New Data Shows Democrats Have a 61 Percent Chance To Retake Senate
Republicans worst nightmare is becoming a reality as Donald Trump’s unpopularity is threatening to take the Republican Senate majority down with him. An influx of new data from several polls now gives Democrats a 61 percent chance of winning control of the chamber in November.
Included within this 61 percent is a 17 percent chance that the chamber will split 50-50. In the event of a tie in the Senate, the vice president casts the tie-breaking vote.
Democratic nominee Hillary Clinton is overwhelmingly favored to win the presidency, which would make her running mate Tim Kaine the tie-breaking vote as vice president.
This is a big shift with only days before election day. As of Friday, it was showing that Republicans had a nearly 60 percent chance of keeping the majority. The flip was caused by new data in the Indiana race, moving it from a 50 percent chance for each candidate to a 99 percent likelihood of flipping toward the Democratic side.
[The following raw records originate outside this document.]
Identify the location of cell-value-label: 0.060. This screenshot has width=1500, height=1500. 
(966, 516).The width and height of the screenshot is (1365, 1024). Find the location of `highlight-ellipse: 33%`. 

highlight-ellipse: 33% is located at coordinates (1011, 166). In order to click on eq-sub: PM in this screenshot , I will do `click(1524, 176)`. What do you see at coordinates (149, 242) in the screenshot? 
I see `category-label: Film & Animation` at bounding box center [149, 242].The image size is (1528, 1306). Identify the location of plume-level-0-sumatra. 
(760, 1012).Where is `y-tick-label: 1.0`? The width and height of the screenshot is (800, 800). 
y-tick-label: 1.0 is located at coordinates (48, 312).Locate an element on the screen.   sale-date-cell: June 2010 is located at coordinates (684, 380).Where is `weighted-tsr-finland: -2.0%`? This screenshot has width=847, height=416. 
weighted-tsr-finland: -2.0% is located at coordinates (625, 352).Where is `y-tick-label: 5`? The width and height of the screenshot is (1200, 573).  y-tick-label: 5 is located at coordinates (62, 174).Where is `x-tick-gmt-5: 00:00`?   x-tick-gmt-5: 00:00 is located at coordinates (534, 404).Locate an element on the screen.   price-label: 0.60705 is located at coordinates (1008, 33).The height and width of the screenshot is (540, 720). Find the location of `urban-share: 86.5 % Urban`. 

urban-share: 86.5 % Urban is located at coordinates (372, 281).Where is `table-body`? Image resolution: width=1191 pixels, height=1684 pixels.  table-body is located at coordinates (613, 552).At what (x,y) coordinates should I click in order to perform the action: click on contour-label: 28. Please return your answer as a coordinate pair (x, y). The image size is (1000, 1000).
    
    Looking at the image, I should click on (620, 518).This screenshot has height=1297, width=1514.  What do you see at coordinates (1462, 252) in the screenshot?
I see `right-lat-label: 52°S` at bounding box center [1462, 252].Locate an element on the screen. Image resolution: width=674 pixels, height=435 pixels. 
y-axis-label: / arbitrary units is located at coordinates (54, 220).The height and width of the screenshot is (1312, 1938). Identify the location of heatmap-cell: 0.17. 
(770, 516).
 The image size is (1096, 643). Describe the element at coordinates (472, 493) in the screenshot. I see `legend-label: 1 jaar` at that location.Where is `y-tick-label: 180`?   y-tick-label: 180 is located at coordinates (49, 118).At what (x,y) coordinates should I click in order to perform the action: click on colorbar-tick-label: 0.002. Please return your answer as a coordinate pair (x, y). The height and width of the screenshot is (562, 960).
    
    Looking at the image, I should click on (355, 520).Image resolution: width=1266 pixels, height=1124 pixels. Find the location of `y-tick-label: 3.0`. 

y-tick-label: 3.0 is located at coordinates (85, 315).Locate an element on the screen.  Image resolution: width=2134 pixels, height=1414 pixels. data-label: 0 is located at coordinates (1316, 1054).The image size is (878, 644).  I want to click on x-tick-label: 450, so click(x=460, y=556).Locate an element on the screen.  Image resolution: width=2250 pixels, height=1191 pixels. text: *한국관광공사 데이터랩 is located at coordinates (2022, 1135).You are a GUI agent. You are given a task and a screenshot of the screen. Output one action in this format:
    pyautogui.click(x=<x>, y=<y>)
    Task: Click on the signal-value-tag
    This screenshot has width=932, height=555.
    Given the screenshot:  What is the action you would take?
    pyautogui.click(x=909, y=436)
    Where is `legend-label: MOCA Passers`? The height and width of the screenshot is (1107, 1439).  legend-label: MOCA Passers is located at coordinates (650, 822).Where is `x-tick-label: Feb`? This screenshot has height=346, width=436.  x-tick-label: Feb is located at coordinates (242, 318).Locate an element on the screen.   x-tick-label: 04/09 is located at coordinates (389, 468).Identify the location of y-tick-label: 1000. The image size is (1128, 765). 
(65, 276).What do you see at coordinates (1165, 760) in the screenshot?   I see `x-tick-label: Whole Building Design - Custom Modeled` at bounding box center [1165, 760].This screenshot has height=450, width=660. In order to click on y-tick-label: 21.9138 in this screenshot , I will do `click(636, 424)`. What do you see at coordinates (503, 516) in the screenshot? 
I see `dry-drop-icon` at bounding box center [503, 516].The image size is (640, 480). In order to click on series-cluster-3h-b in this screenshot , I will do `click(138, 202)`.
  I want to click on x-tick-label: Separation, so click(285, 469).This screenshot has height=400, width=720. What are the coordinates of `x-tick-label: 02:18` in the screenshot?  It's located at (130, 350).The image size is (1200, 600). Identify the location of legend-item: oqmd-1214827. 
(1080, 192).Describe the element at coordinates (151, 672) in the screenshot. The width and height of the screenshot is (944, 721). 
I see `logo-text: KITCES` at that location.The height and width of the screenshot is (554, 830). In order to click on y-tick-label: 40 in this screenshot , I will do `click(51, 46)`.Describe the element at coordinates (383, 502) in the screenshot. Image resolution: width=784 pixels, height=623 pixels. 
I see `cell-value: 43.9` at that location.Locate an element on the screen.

Democrats need to win five seats among the 11 most competitive races. Ten of these seats are held by Republicans, and one by a Democrat, Harry Reid of Nevada, who is retiring.
That the Democrats are favored in this election should not be surprising. In recent history, Democrats have done better in presidential election years than in midterm years, when turnout is lower. Most of the senators up for re-election last went before the voters in the Republican wave election of 2010 — when the G.O.P. made big and broad gains in an anti-Obama environment — leaving Republicans with several potentially vulnerable incumbents.
This year, the Democrats are defending only 10 seats while the Republicans have to preserve 24. On fundamentals alone, Democrats would have about a 50-50 shot to win the Senate. The latest Senate polling improves this figure to 61 percent.
But that doesn’t mean Democrats have the majority sewn up. If Republicans’ numbers improve even a little, they could reach 51 seats and control the chamber regardless of who is vice president.
With so many seats remaining uncertain, the race could still tip in either direction, with Republicans possibly retaining a slim majority or Democrats running the table. As of today, the most likely outcome is a tie.